We are looking for a specific solution of the type:

$$ y_s= \frac{K(x)}{x} \qquad (y_s) $$



1. By the method of the variations of parameters

Using this method, we do have:

$$ y_s' + \frac{y}{x} = \frac {K'(x)x - K(x)}{x^2} + \frac {K(x) }{x^2} $$
$$ y_s' + \frac{y}{x} = \frac {K'(x)}{x} \qquad (E_p) $$

Given the following system:

$$ \left \{ \begin{align*} y' + \frac{y}{x} = x^3 \qquad \qquad (E) \\ y_s' + \frac{y_s}{x} = \frac {K'(x)}{x} \qquad (E_p) \end{align*} \right \} $$

Thanks to both equations \( (E) \) and \( (E_p) \), we deduce an equation to solve, to determine \( K(x) \):

$$\frac {K'(x)}{x} = x^3 $$
$$ K'(x) = x^4 $$

We antiderivate each side to determine \( K(x) \):

$$ K(x) = \int^x t^4 \hspace{0.2em} \hspace{0.1em} dt$$
$$ K(x) =\frac{x^5}{5} $$

Now, injecting \( (K) \) into \( (y_s) \):

$$ y_s= \frac{x^5}{5}\frac{1}{x} $$
$$ y_s= \frac{x^4}{5} $$

3. Addition of solutions

The total solution of \( (E) \) s the addition of the two solutions \( y_h \) and \( y_s \), so:

$$ y_t= y_h + y_s $$
$$ y_t= \frac{K}{x} + \frac{x^4}{5} $$

4. Verification of the total solution \( y_t\)
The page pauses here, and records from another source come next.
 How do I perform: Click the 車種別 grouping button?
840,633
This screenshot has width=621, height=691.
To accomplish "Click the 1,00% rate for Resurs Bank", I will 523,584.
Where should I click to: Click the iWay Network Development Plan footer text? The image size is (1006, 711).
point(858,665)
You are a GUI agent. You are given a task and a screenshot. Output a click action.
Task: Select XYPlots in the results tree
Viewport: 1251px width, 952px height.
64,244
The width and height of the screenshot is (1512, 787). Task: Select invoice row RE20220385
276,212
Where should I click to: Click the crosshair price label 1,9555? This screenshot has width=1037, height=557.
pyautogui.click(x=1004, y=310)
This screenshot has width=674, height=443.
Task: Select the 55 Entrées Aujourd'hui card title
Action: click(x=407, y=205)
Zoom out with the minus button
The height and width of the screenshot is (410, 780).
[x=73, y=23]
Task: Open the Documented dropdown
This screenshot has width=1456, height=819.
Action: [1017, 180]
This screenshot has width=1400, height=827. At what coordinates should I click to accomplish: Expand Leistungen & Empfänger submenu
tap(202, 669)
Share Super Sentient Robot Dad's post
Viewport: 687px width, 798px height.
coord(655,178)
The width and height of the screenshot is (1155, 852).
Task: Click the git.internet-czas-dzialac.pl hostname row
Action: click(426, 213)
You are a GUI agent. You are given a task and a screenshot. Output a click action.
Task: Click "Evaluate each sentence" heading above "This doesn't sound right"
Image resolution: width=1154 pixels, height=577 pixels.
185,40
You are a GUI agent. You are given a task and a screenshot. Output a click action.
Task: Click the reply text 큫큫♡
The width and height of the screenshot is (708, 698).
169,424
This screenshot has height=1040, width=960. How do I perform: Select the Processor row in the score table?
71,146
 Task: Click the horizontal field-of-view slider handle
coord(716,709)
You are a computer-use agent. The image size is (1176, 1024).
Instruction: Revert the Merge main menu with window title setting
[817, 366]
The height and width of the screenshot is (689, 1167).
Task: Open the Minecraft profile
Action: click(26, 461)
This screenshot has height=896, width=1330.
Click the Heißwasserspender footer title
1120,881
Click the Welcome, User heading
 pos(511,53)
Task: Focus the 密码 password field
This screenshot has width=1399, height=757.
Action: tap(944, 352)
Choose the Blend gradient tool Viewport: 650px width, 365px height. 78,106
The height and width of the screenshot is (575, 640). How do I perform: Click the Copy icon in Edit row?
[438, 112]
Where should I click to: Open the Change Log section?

If \( y_t \) is solution of \( (E) \), then:

$$ y_t' + \frac{y_t}{x} = x^3$$

Let us check it.

$$ y_t' + \frac{y_t}{x} = \Biggl(-\frac{ K }{x^2} + \frac{4x^3 }{5} \Biggr) + \Biggl( \frac{ \frac{K}{x} + \frac{x^4}{5}}{x}\Biggr)$$
$$ y_t' + \frac{y_t}{x} = -\frac{ K }{x^2} + \frac{4x^3 }{5} + \frac{K}{x^2} + \frac{x^4}{5x}$$
$$ y_t' + \frac{y_t}{x} = \hspace{0.2em} \underbrace{\frac{K}{x^2} - \frac{ K }{x^2}} _\text{ \(= 0\)} \hspace{0.2em} + \hspace{0.2em} \frac{4x^3 }{5} + \frac{x^3}{5}$$
$$ y_t' + \frac{y_t}{x} =x^3$$

\( y_t \) is definitely a total solution of \( (E) \).